* [How to complete this task]
A bare number is the expected answer: the count of lines in the data holding "computer".

[Start of Attachment]

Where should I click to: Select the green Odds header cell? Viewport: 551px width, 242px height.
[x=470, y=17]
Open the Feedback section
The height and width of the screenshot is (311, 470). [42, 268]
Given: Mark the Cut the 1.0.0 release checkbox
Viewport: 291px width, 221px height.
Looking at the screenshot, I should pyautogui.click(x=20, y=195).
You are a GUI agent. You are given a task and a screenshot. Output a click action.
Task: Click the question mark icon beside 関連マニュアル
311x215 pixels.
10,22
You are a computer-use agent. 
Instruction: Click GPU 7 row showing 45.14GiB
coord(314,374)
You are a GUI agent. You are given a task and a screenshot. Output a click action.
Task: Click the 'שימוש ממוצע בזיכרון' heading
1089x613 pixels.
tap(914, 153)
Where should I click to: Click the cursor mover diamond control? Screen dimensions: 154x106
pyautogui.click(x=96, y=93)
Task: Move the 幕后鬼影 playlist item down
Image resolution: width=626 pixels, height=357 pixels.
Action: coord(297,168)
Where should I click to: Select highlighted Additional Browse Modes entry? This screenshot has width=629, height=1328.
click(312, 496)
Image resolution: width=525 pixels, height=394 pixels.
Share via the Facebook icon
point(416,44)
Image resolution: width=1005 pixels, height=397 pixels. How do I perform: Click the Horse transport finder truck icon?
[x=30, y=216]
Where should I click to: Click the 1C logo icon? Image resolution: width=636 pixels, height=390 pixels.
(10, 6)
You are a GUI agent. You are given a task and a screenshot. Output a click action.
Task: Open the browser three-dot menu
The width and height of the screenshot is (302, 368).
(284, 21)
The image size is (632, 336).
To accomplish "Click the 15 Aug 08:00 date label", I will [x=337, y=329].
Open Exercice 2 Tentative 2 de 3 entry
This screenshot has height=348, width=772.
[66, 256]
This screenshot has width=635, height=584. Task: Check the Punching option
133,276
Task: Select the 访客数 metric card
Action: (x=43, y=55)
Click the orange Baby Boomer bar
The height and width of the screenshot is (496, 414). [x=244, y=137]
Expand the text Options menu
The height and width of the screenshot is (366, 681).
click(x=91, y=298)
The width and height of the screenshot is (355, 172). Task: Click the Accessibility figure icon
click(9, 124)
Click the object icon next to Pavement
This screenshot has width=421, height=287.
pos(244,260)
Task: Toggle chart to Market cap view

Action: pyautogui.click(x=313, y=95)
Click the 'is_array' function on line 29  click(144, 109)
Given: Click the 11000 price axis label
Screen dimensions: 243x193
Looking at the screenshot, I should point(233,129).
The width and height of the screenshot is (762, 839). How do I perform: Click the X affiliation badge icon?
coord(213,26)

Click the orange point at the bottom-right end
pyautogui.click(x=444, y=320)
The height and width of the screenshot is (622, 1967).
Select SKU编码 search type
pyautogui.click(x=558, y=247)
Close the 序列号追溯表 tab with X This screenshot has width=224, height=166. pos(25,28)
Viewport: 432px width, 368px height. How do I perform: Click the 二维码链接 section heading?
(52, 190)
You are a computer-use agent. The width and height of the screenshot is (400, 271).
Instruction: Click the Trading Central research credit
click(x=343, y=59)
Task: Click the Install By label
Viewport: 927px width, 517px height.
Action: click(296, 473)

[End of Attachment]

* [Finished task]
2